__TASK DESCRIPTION__: Present each line of the entries below that holds the word "Click".

*** Opening of PROVIDED ENTRIES ***

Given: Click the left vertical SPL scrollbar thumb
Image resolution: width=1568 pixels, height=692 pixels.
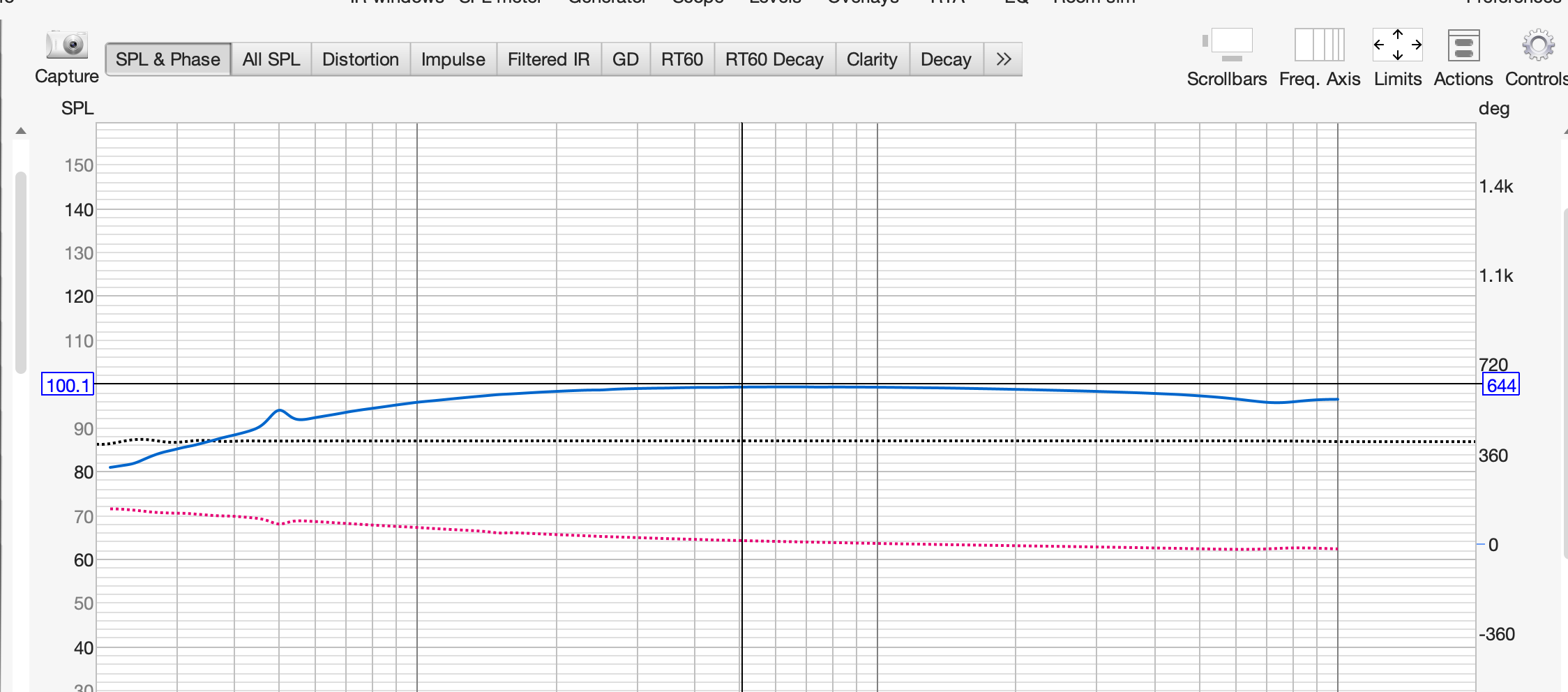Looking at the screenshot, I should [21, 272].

*** Close of PROVIDED ENTRIES ***
*** Opening of PROVIDED ENTRIES ***

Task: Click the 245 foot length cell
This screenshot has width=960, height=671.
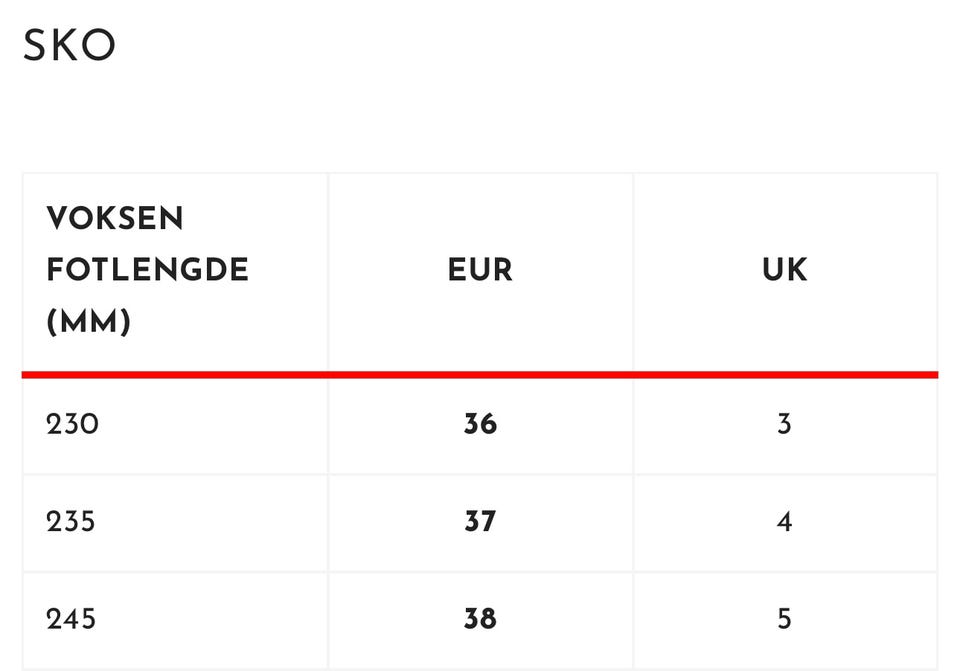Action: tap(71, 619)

*** Close of PROVIDED ENTRIES ***

__ANSWER TO THIS TASK__:
Given: Click the left vertical SPL scrollbar thumb
Task: Click the 245 foot length cell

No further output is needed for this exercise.